> [Directive 1]: Please copy the entries verbatim, starting at the line that contains "You are a computer-use" and ending at the line that contains "Action: [x=32, y=12]", with both of those lines included. Leave out the pictures.

> [Text provided]:
----

Loop over the first 20 elements of an array in Java

for(int i =0; i < 20 && i < prices.length; i++)

This will loop through 20 times, i.e. first twenty elements of the array.

5 answers and they all have a double comparison in the loop?

No wonder, Java programs run so slowly...

The correct way to do such a loop is:

 for(int i = 0, len = Math.min(prices.length, 20); i < len; i++)

moving the comparison between length and 20 out of the loop and evaluating the loop-condition therefore twice as fast. (ignoring what the JIT might or might not be doing)

Also, you have to initialize largest/smallest with the first element (or you get invalid values, if there is only one element in the array due to the else), and then you can skip the first element in the loop, making it even "faster":

 largest = prices[0];
 smallest = prices[0];
 for(int i = 1, len = Math.min(prices.length, 20); i < len; i++)

Replace prices.length with Math.min(20, prices.length), which is the length of the array or 20, whichever is smaller:

for(int i =0; i < Math.min(20, prices.length); i++)

----

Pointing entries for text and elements
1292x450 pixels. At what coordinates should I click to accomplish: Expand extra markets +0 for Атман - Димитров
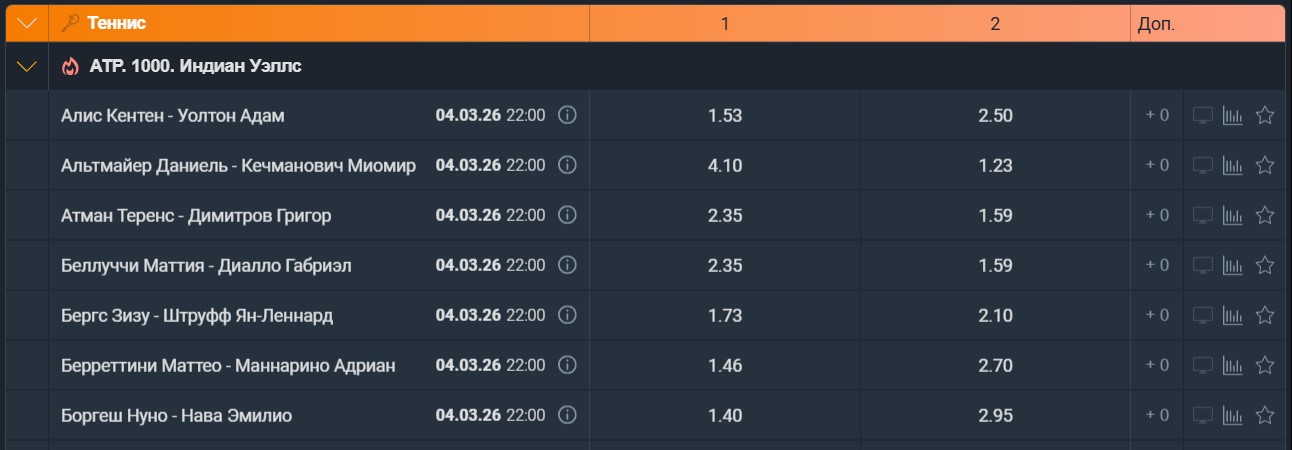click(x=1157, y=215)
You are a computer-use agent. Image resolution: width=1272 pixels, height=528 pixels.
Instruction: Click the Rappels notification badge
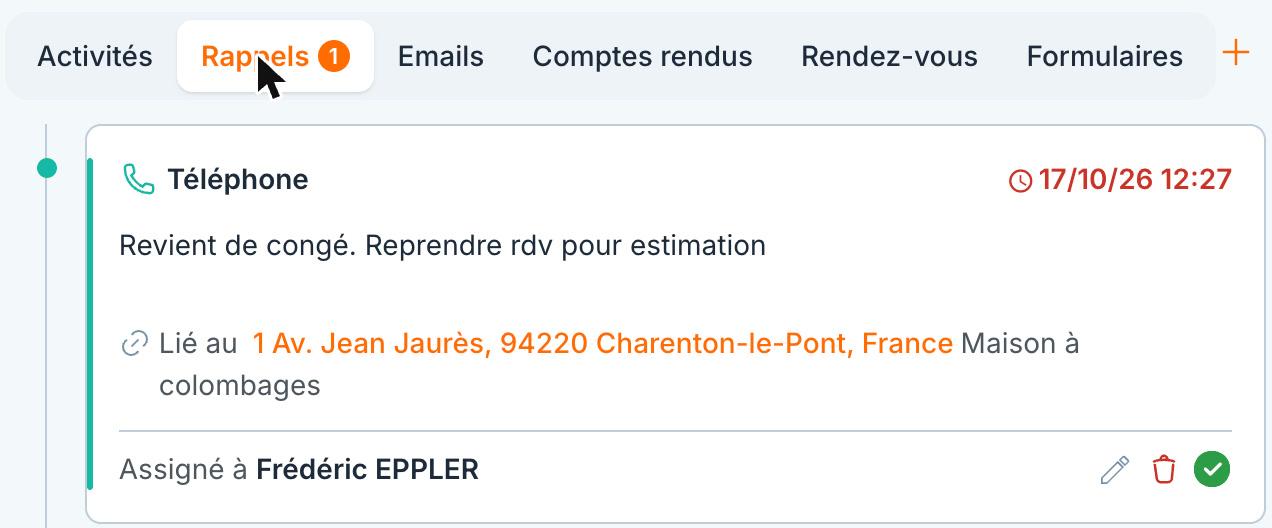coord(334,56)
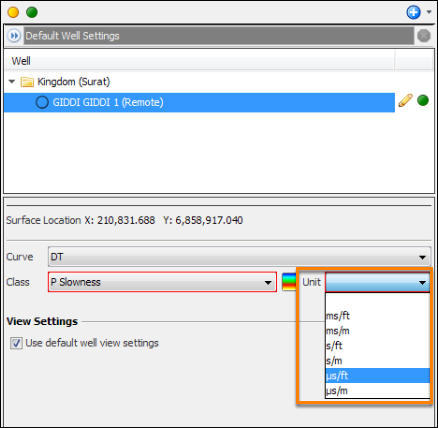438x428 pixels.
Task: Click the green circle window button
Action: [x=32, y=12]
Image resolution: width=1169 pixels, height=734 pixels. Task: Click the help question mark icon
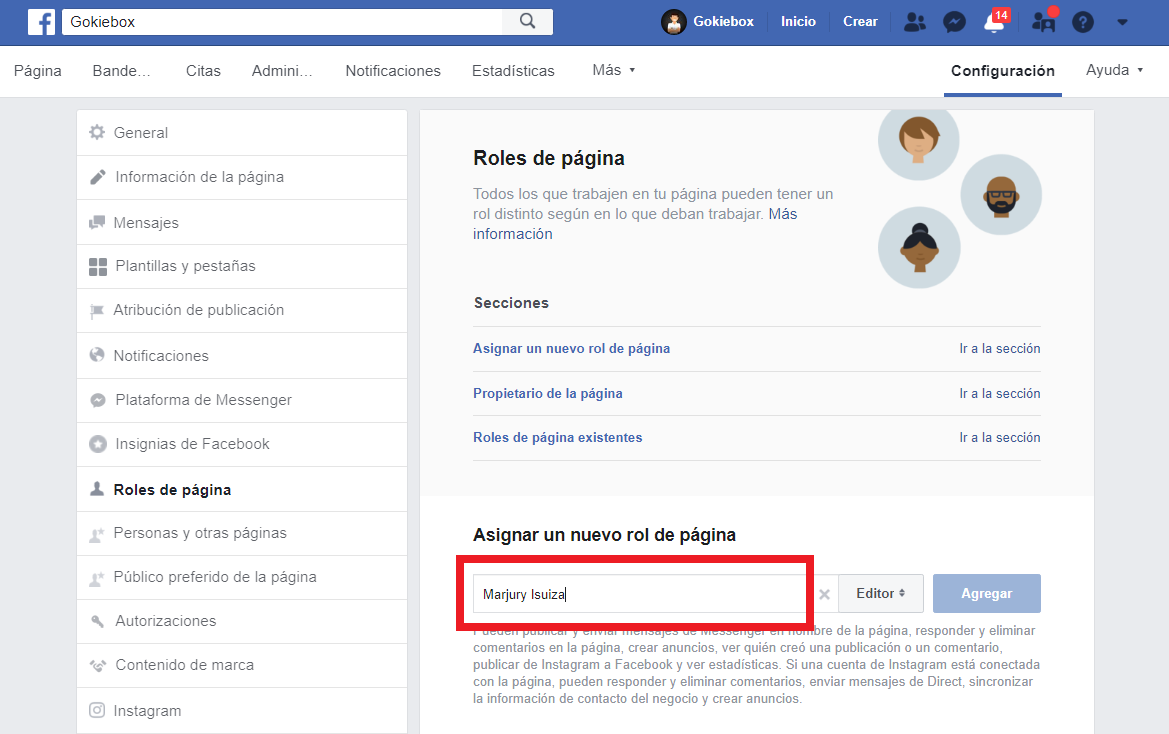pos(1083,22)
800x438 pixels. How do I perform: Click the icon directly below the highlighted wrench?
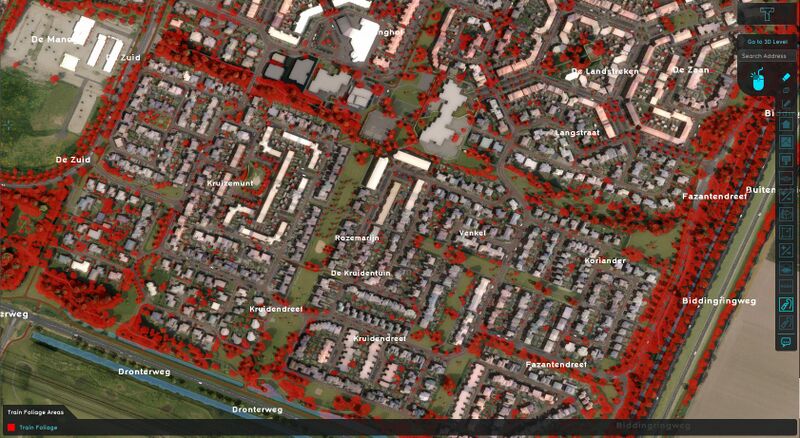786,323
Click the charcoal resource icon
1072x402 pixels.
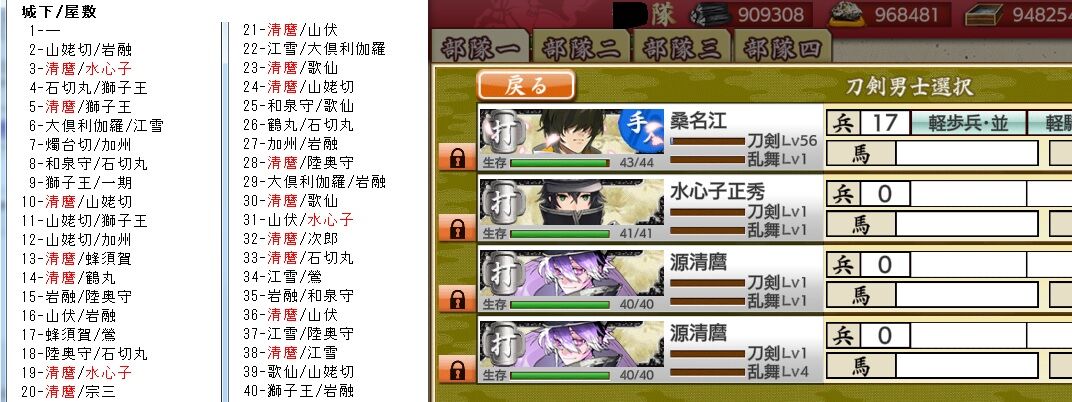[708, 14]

----

> [Directive 2]:
Answer from the thread on looping over the first 20 elements:
(a) What is the condition in the first loop shown?
(b) With what should largest and smallest be initialized?
(c) With what does the last reply replace prices.length?

> [Written answer 1]:
You are a computer-use agent. Image resolution: width=1272 pixels, height=528 pixels.
Instruction: Click the Rappels notification badge
coord(334,56)
438x428 pixels.
Task: Click the green circle window button
Action: [x=32, y=12]

> [Written answer 2]:
(a) i < 20 && i < prices.length
(b) The first element of the array, prices[0]
(c) Math.min(20, prices.length)